The immature fiber mutant phenotype of cotton (Gossypium hirsutum) is linked to a 22-bp frame-shift deletion in a mitochondria targeted pentatricopeptide repeat gene

Authors: Thyssen, Gregory; Fang, David; Zeng, Linghe; SONG, XIANLIANG - Shandong Agricultural University; Delhom, Christopher - Chris; Condon, Tracy; Li, Ping; Kim, Hee-Jin

Submitted to: G3, Genes/Genomes/Genetics
Publication Type: Peer Reviewed Journal
Publication Acceptance Date: 3/24/2016
Publication Date: 6/1/2016
Citation: Thyssen, G.N., Fang, D.D., Zeng, L., Song, X., Delhom, C.D., Condon, T.L., Li, P., Kim, H.J. 2016. The immature fiber mutant phenotype of cotton (Gossypium hirsutum) is linked to a 22-bp frame-shift deletion in a mitochondria targeted pentatricopeptide repeat gene. G3, Genes/Genomes/Genetics. 6:1627-1633.

Interpretive Summary: Cotton fiber thickness which is a combination of fiber maturity and fineness is an important physical property determining quality of fibers and textiles. However, it has not been characterized which gene is responsible for determining the degree of cotton fiber cell wall thickness. By comparing genome sequences of the immature fiber mutant producing immature and thin fibers with its isogenic wild type cotton producing mature and thick fibers, we identified that a mutation of pentatricopeptide repeat (PPR) impeded mitochondrial biological processes in the immature fiber mutant from generating mature fibers. The discovery provides insight how fiber thickness is regulated during cotton fiber development and allows cotton breeders to better understand and improve the fineness and maturity of cotton fibers, and therefore cotton textiles.

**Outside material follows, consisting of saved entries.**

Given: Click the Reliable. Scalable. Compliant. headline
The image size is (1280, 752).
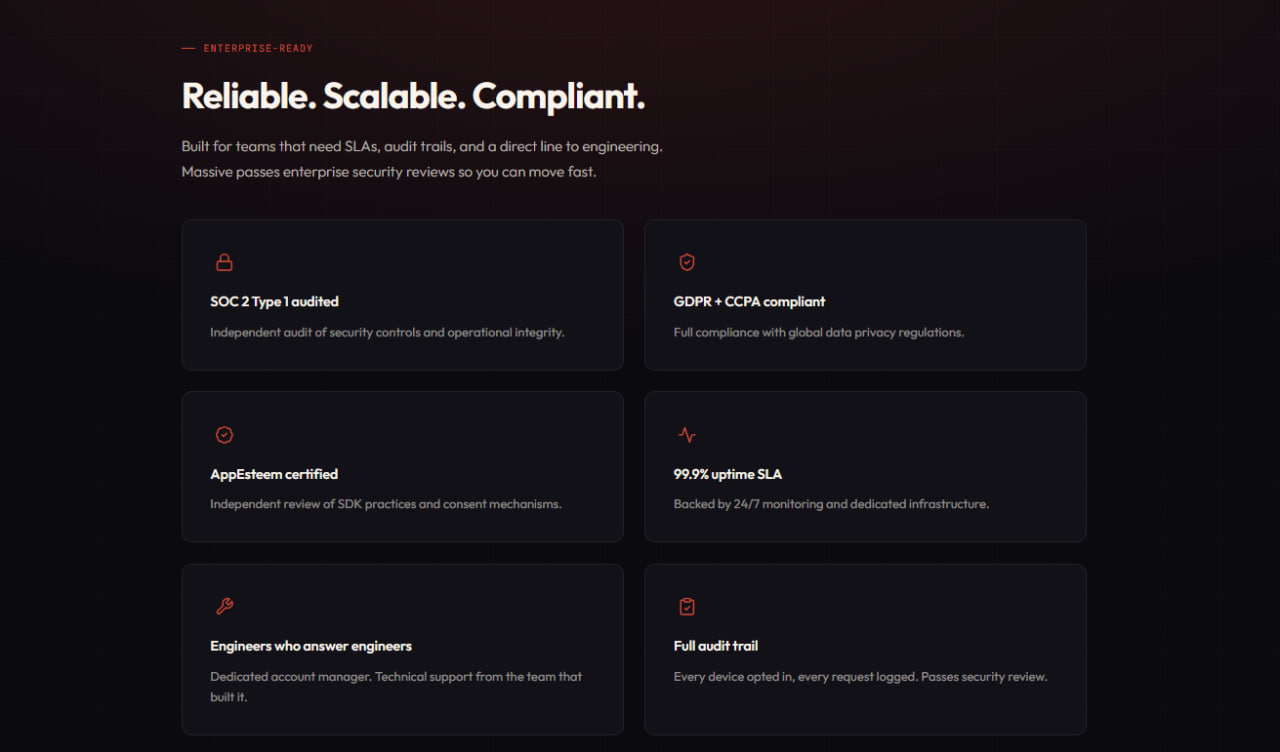Looking at the screenshot, I should [413, 96].
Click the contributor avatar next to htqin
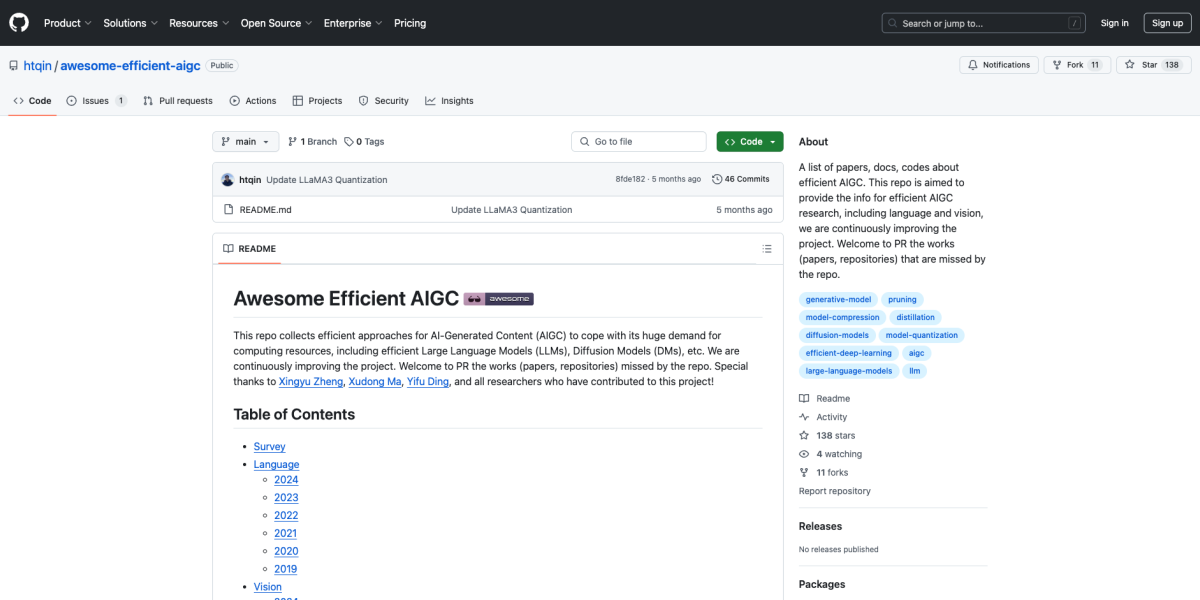The width and height of the screenshot is (1200, 600). (227, 179)
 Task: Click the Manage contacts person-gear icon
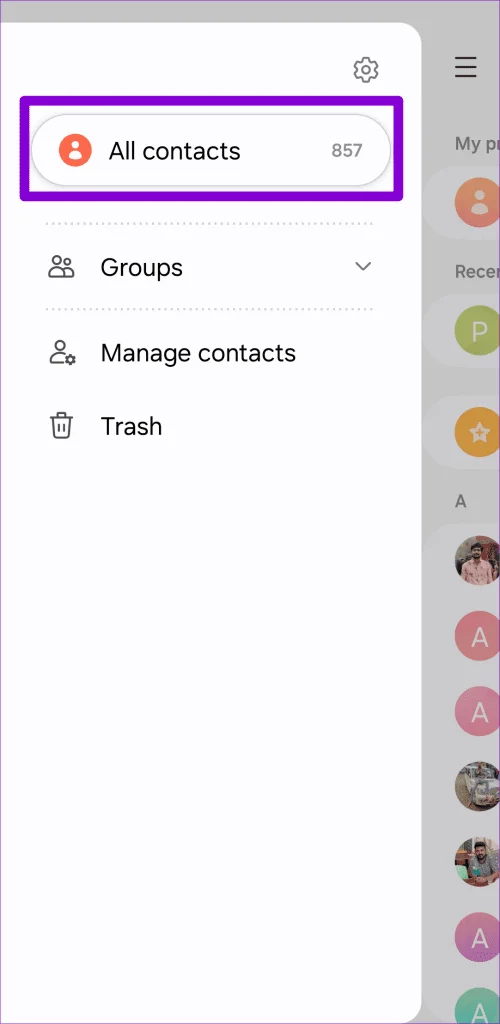pyautogui.click(x=62, y=353)
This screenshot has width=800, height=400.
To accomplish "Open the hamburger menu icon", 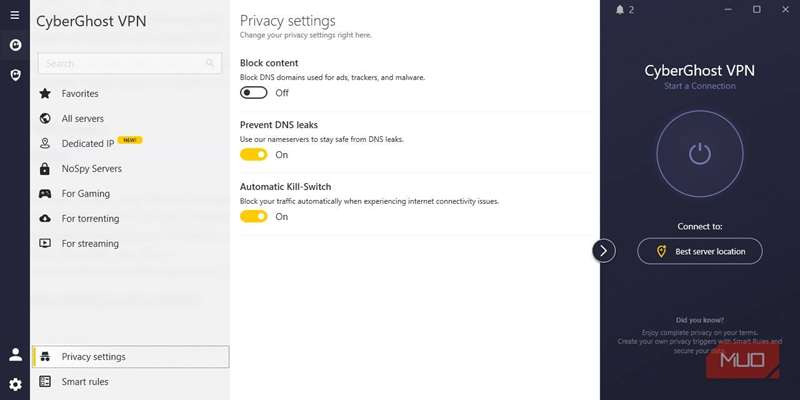I will click(15, 15).
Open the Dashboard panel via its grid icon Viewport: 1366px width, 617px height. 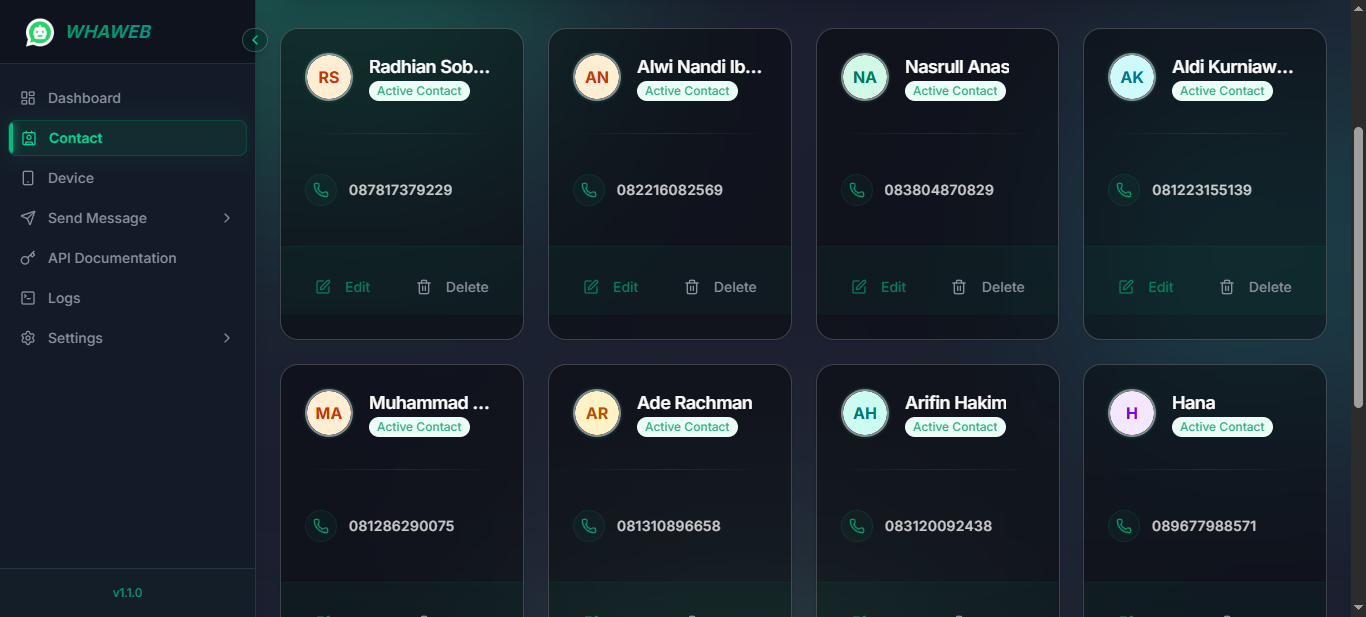pyautogui.click(x=28, y=97)
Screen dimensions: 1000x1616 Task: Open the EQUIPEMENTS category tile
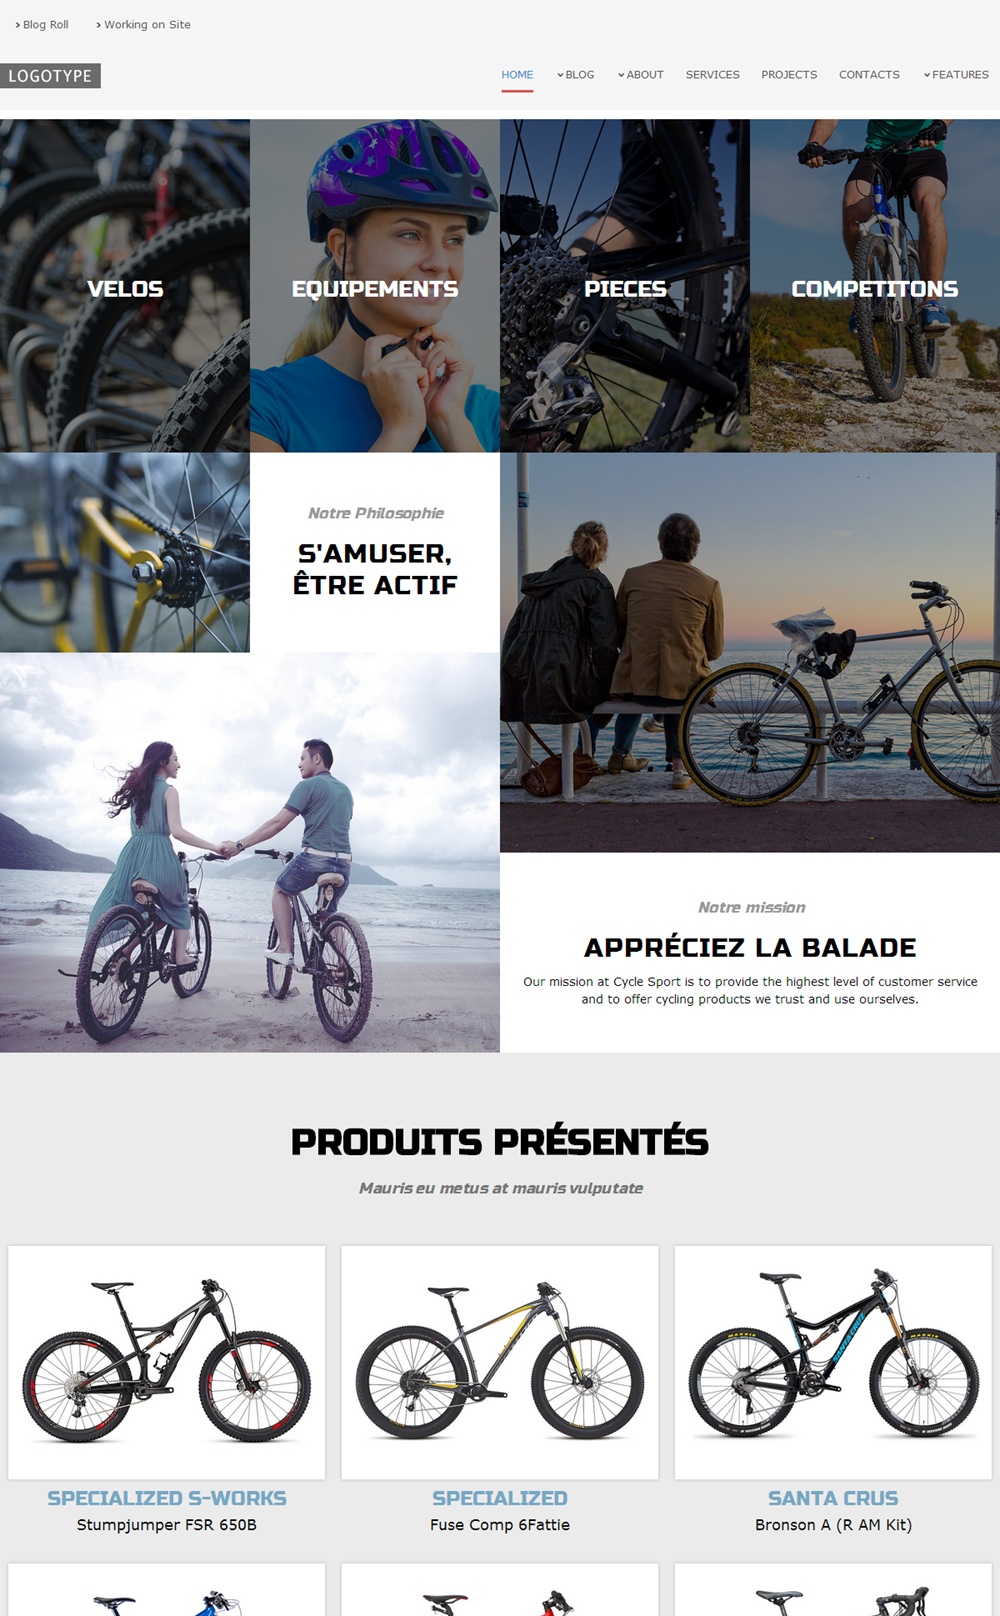(x=375, y=286)
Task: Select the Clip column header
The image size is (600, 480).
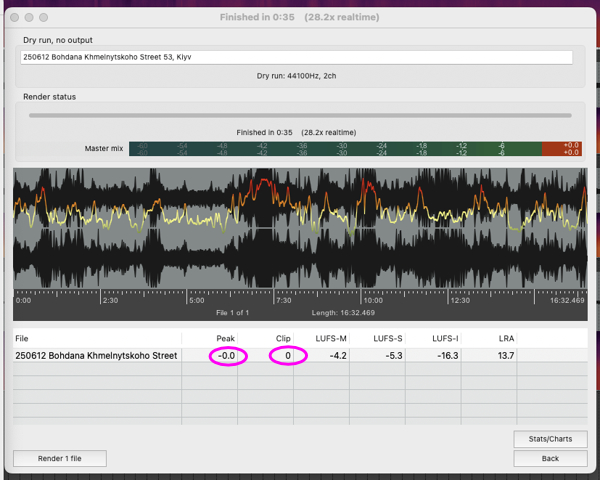Action: 283,338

Technical Abstract: Cotton seed trichomes are the globally most important source of natural fibers. The major fiber thickness properties influence the price of the raw material and the quality of the finished product. The recessive immature fiber (im) gene reduces the degree of fiber cell wall thickening by a process that was previously shown to involve mitochondrial function in allotetraploid Gossypium hirsutum. Here we present the fine genetic mapping of the im locus, gene expression analysis of annotated proteins near the locus and association analysis of the linked markers. Mapping-by-sequencing identified a 22-bp deletion in a pentatricopeptide repeat (PPR) gene that is completely linked to the immature fiber phenotype in 2,837 F2 plants and is absent from all 163 cultivated varieties tested, although other closely linked marker polymorphisms are prevalent in the diversity panel. This frame-shift mutation results in a transcript with two long open reading frames: one containing the N-terminal transit peptide that targets mitochondria, the other containing only the RNA-binding PPR domains, suggesting that a functional PPR protein cannot be targeted to mitochondria in the im mutant. Taken together, these results suggest that PPR gene Gh_A03G0489 is involved in the cotton fiber wall thickening process and is a promising candidate gene at the im locus. Our findings expand our understanding of the molecular mechanisms that modulate cotton fiber fineness and maturity, and may facilitate the development of cotton varieties with superior fiber attributes.